Сентябрь 1974 года, Таллин
Милая Люда!
Я трезво и чутко осмыслил нашу встречу и понял — ничего, кроме горя, боли и беспокойства мне это не причинит. Легкость и блеск твоей жизни, твоего окружения, внушают мне дурные, несправедливые чувства, например — зависть, а следовательно — злость. Я не хочу испытывать ничего подобного.
Все, что я рассказал о себе — лживо. То есть, я, конечно, пишу, но писал и раньше, зарабатываю, но и раньше не голодал, шедевров же не создаю, в Аксенова не превращаюсь, жить и сиять мне в провинции среди дряни. Короче, прошу нашу встречу считать недействительной. Мне тяжело и мучительно снова думать о тебе. Я люблю тебя, нуждаюсь в тебе, как ни в одном человеке, но заполучить тебя не сумел, не сумею и не достоин.
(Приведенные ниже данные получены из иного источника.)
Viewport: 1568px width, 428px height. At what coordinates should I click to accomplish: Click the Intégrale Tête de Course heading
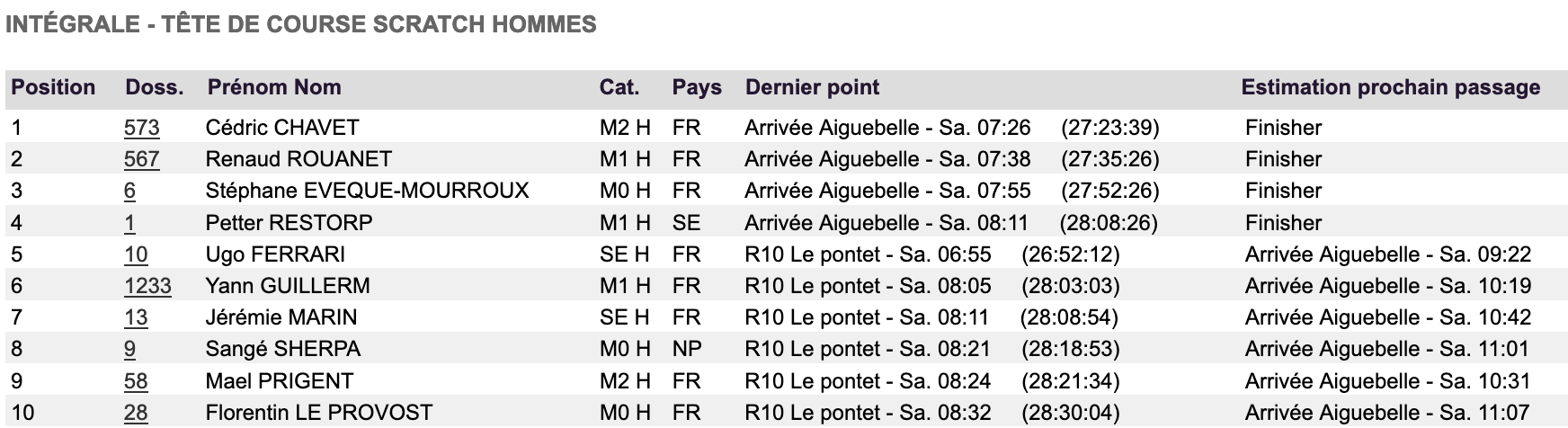300,23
Прощай, видит Бог, от всего сердца желаю тебе счастья.
Где Довлатов обнаружил «легкость и блеск» моей жизни, осталось загадкой. Но он внушил себе эту вздорную, нелепую идею, и переубеждать его было бы еще более нелепо. Впрочем, вышеприведенное прощальное письмо оказалось вовсе не прощальным. Ожидание разрешения на эмиграцию оказалось долгим. Довлатов, как он раньше и планировал, вернулся в Ленинград и застал меня все еще в подвешенном состоянии.
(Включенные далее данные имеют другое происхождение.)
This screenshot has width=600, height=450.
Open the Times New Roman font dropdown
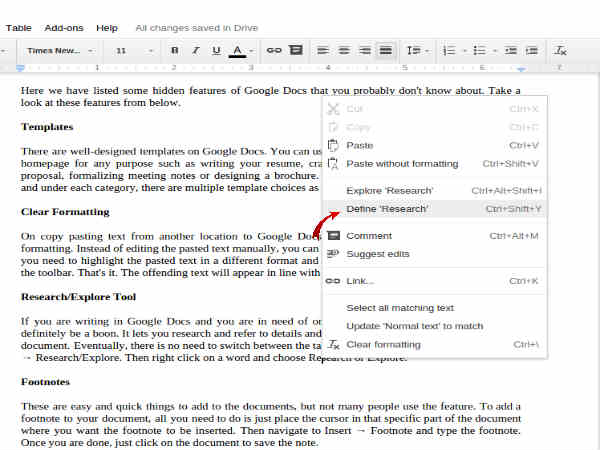pyautogui.click(x=60, y=49)
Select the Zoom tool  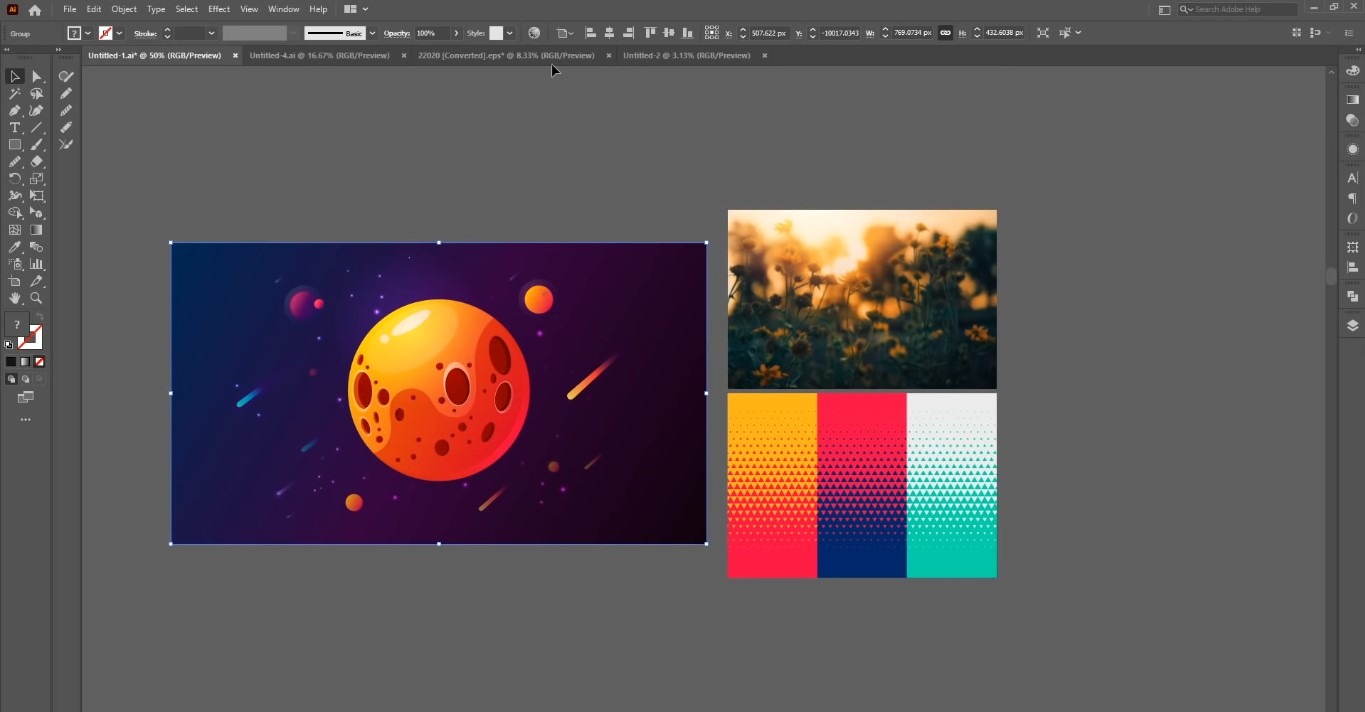point(35,299)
Примерно за полгода до отъезда в эмиграцию судьба свела меня с несколькими американскими аспирантами. Двое из них — Норман Наймарк и Анн Фридман — остались друзьями на долгие годы. Норман занимался историей русского рабочего движения и собирал материалы в ленинградских архивах. Впоследствии он стал нашим свидетелем при получении американского гражданства. Сейчас он профессор в Стэнфорде.
С Анн Фридман познакомил нас Андрей Вознесенский. Она писала диссертацию о Чехове. С водопадом светло-русых волос, синими глазами и тонкими чертами лица, Анн словно сошла с полотен Боттичелли. По-русски говорила свободно, употребляя иногда забавные обороты. Ей принадлежит прелестное выражение, которое мы взяли на вооружение: «вряд ли, но врет».
Гуляя с Довлатовым в Александровском саду незадолго до отъезда, я рассказала ему об Анн Фридман и советовала иметь ее в виду как переводчицу, когда его рассказы окажутся на Западе. В Нью-Йорке я познакомила Анн с Бродским, и даже помню, в какой китайский ресторан мы втроем пришли на ланч. На углу Второй авеню и Восьмидесятой стрит. Анн, разумеется, была поклонницей Бродского. К тому же в то время она переводила на английский язык его «Разговор с небожителем».
Когда Довлатов оказался в Нью-Йорке, Иосиф дал ему телефон Анн и предложил с ней связаться. Для восстановления исторической правды хочу заметить, что у Бродского с Анн отношения не сложились, а у Довлатова очень даже сложились. И деловые, и личные. Она перевела на английский многие его произведения. Притом замечательно. Позже, по словам Довлатова, «очаровательная Анн Фридман повергла меня в любовь и в запой. Сейчас оправился…» (письмо Ефимову, март 1980 года).
Через несколько лет после Сережиной смерти на мой телефонный вопрос, был ли у нее роман с Довлатовым, Анн, помолчав, ответила: «Нет, не был».